* start SUPPLIED ENTRIES *

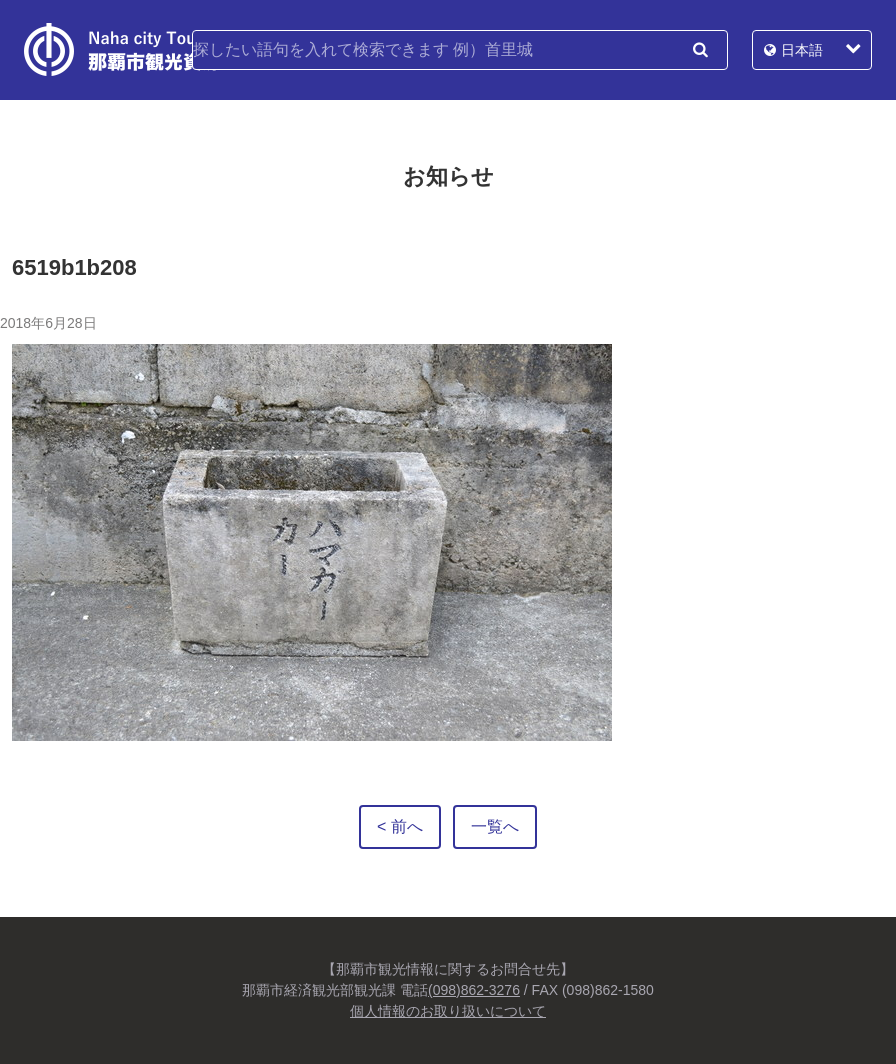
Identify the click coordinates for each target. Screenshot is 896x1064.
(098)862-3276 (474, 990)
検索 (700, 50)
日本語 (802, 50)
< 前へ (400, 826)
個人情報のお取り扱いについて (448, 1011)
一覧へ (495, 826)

* end SUPPLIED ENTRIES *
* start SUPPLIED ENTRIES *

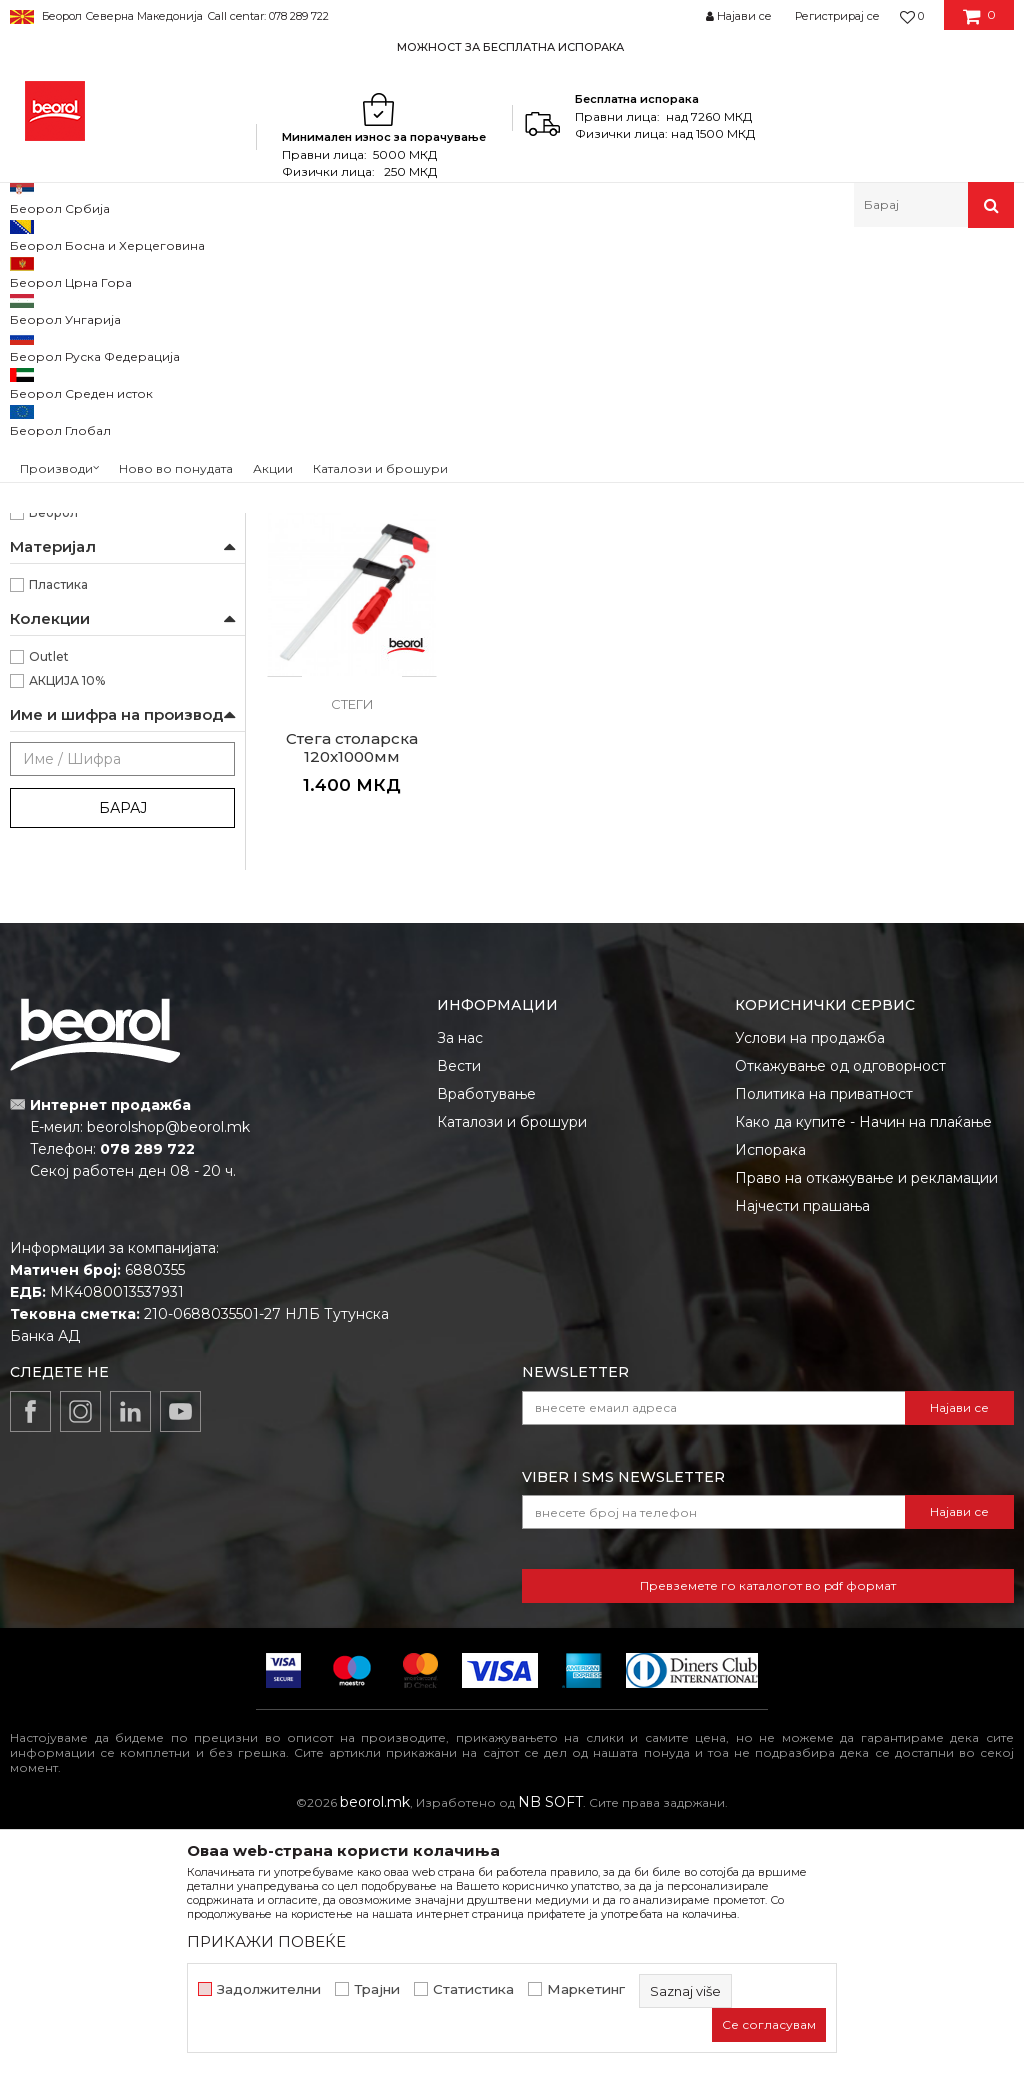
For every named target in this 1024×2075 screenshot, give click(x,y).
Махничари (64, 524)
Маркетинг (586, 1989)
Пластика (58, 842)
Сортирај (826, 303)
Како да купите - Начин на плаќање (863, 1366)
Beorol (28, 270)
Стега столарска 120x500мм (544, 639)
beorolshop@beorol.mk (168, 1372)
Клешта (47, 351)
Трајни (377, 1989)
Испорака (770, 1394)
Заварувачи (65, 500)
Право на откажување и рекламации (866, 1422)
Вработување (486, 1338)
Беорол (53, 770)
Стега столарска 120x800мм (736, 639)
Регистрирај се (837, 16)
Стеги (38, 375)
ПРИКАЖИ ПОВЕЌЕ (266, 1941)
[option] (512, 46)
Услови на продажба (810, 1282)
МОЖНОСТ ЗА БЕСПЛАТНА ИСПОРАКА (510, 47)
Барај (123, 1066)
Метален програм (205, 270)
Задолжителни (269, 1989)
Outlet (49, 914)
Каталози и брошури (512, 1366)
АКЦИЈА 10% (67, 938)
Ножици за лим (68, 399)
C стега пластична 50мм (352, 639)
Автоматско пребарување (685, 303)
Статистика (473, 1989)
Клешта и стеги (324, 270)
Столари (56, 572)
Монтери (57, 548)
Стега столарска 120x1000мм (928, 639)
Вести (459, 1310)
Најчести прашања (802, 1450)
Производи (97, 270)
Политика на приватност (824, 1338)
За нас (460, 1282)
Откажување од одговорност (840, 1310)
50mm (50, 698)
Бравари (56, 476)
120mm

* end SUPPLIED ENTRIES *
* start SUPPLIED ENTRIES *

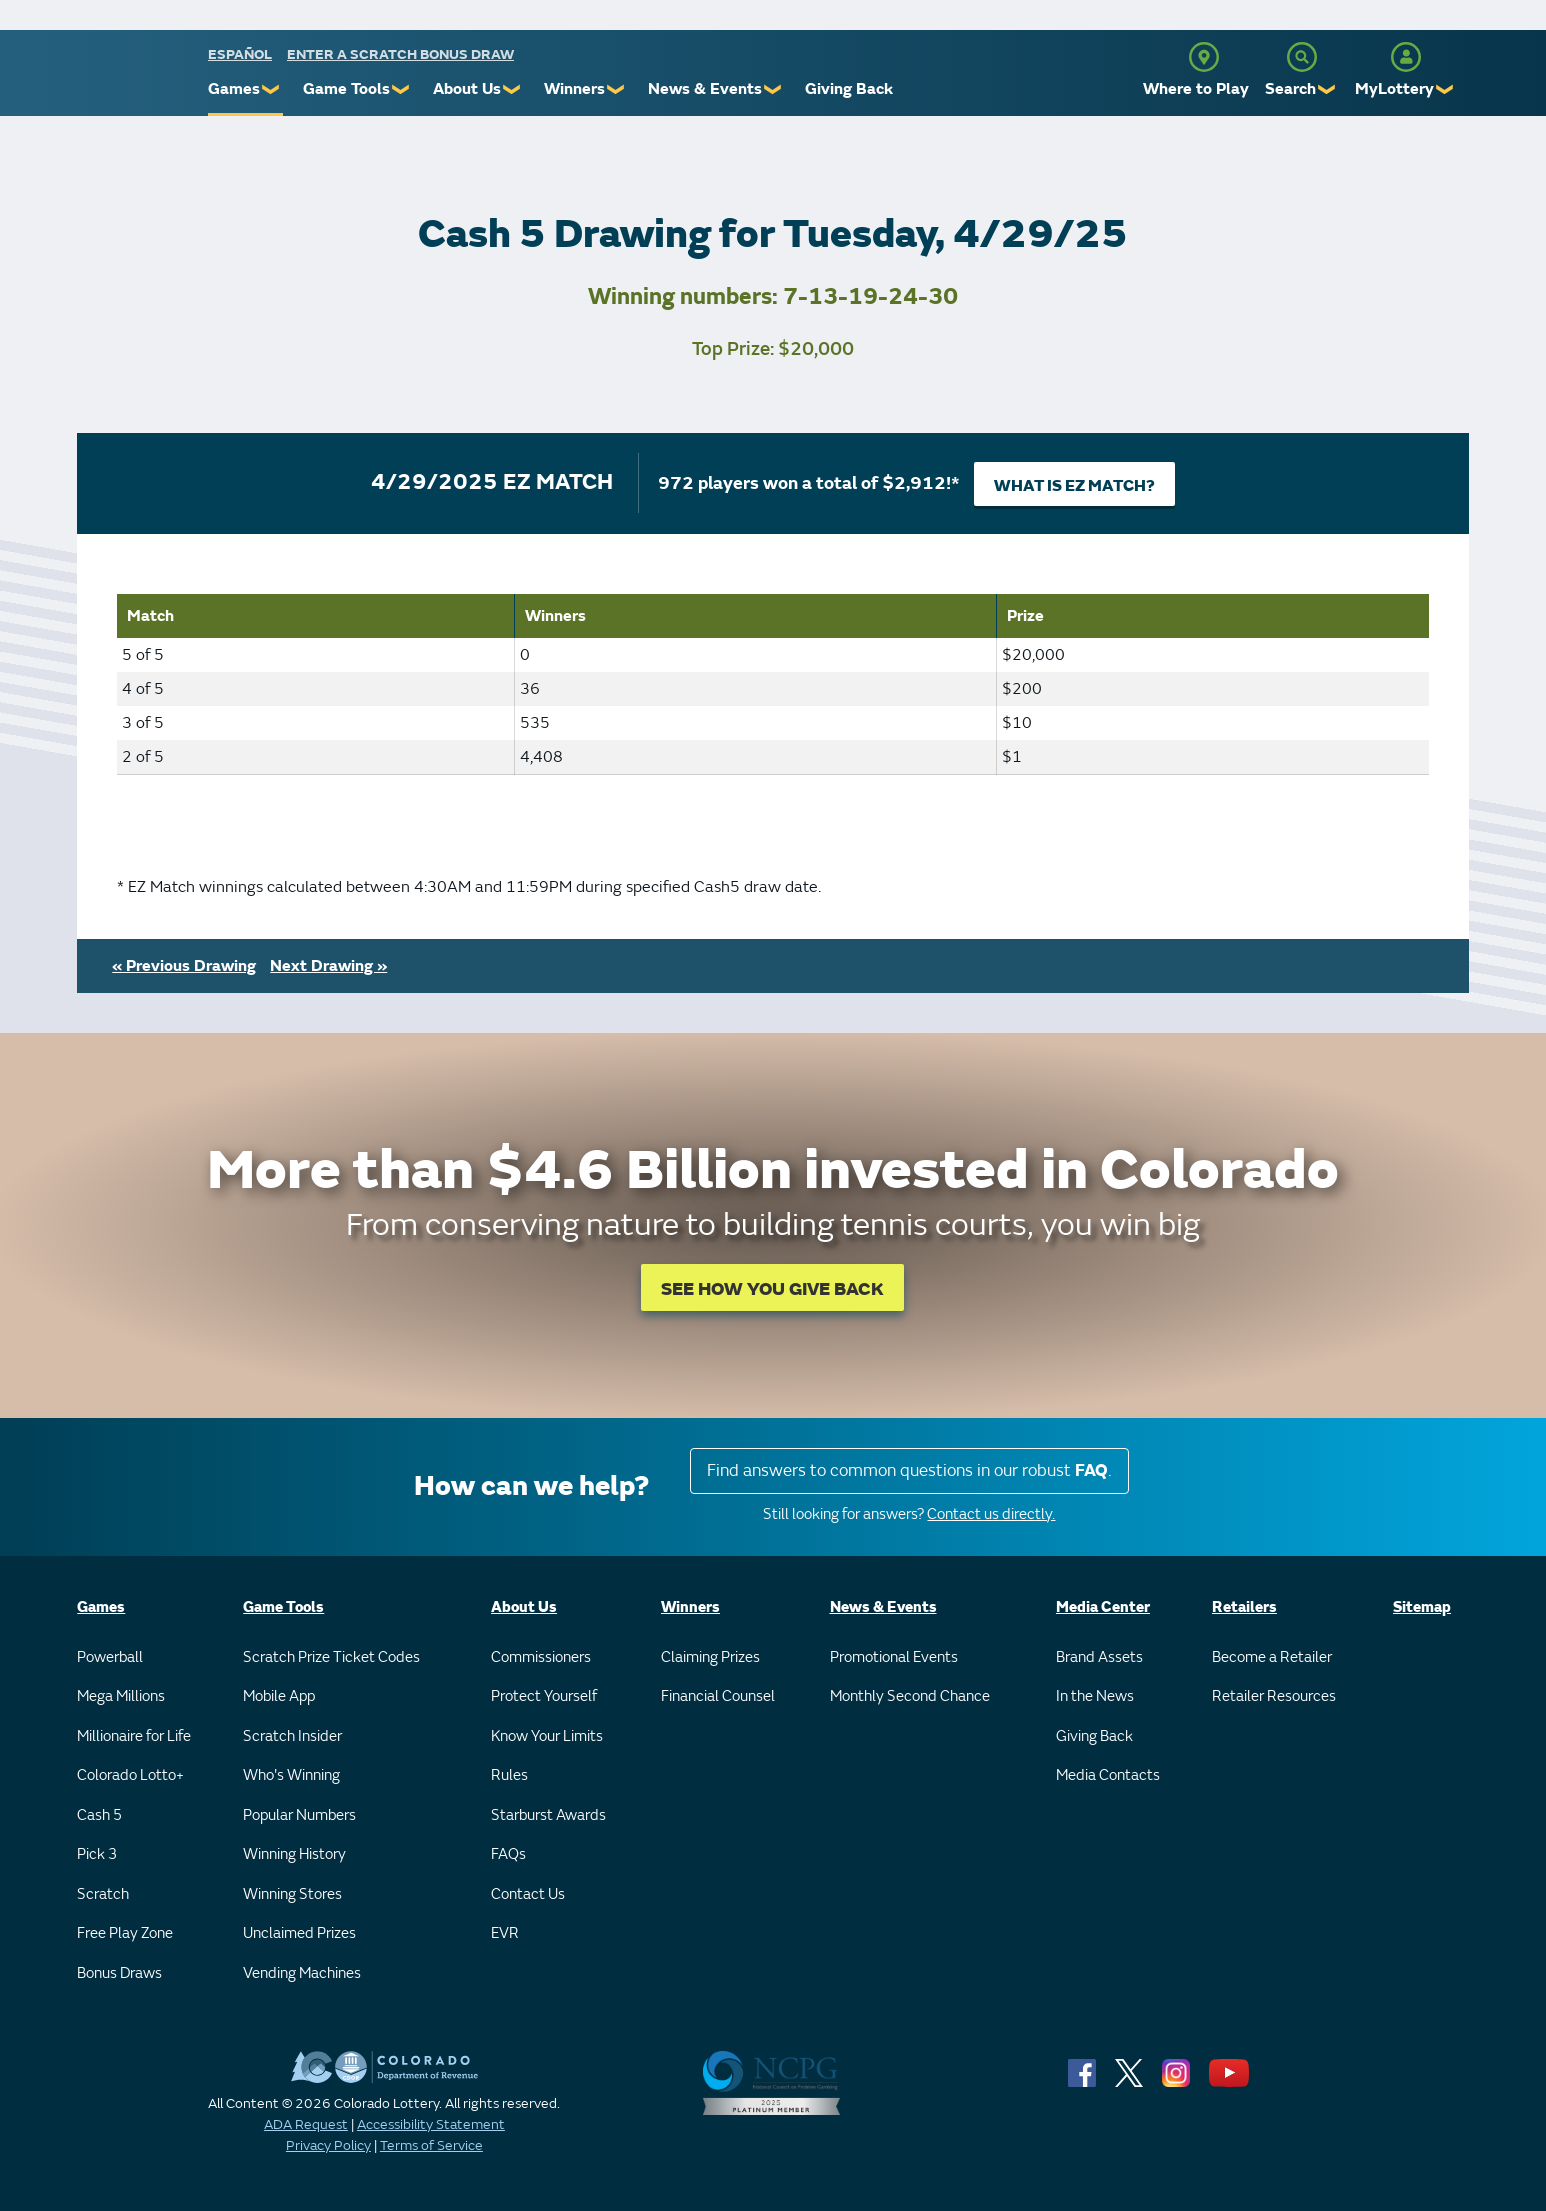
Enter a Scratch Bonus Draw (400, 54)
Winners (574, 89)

* end SUPPLIED ENTRIES *

**WHAT YOU NEED TO DO:** Please repeat, unchanged, the rows from the one containing "Како да купите - Начин на плаќање (863, 1366)" up to and including the one containing "Производи (97, 270)".

**SOLUTION:**
Како да купите - Начин на плаќање (863, 1366)
Beorol (28, 270)
Стега столарска 120x500мм (544, 639)
beorolshop@beorol.mk (168, 1372)
Клешта (47, 351)
Трајни (377, 1989)
Испорака (770, 1394)
Заварувачи (65, 500)
Право на откажување и рекламации (866, 1422)
Вработување (486, 1338)
Беорол (53, 770)
Стега столарска 120x800мм (736, 639)
Регистрирај се (837, 16)
Стеги (38, 375)
ПРИКАЖИ ПОВЕЌЕ (266, 1941)
[option] (512, 46)
Услови на продажба (810, 1282)
МОЖНОСТ ЗА БЕСПЛАТНА ИСПОРАКА (510, 47)
Барај (123, 1066)
Метален програм (205, 270)
Задолжителни (269, 1989)
Outlet (49, 914)
Каталози и брошури (512, 1366)
АКЦИЈА 10% (67, 938)
Ножици за лим (68, 399)
C стега пластична 50мм (352, 639)
Автоматско пребарување (685, 303)
Статистика (473, 1989)
Клешта и стеги (324, 270)
Столари (56, 572)
Монтери (57, 548)
Стега столарска 120x1000мм (928, 639)
Вести (459, 1310)
Најчести прашања (802, 1450)
Производи (97, 270)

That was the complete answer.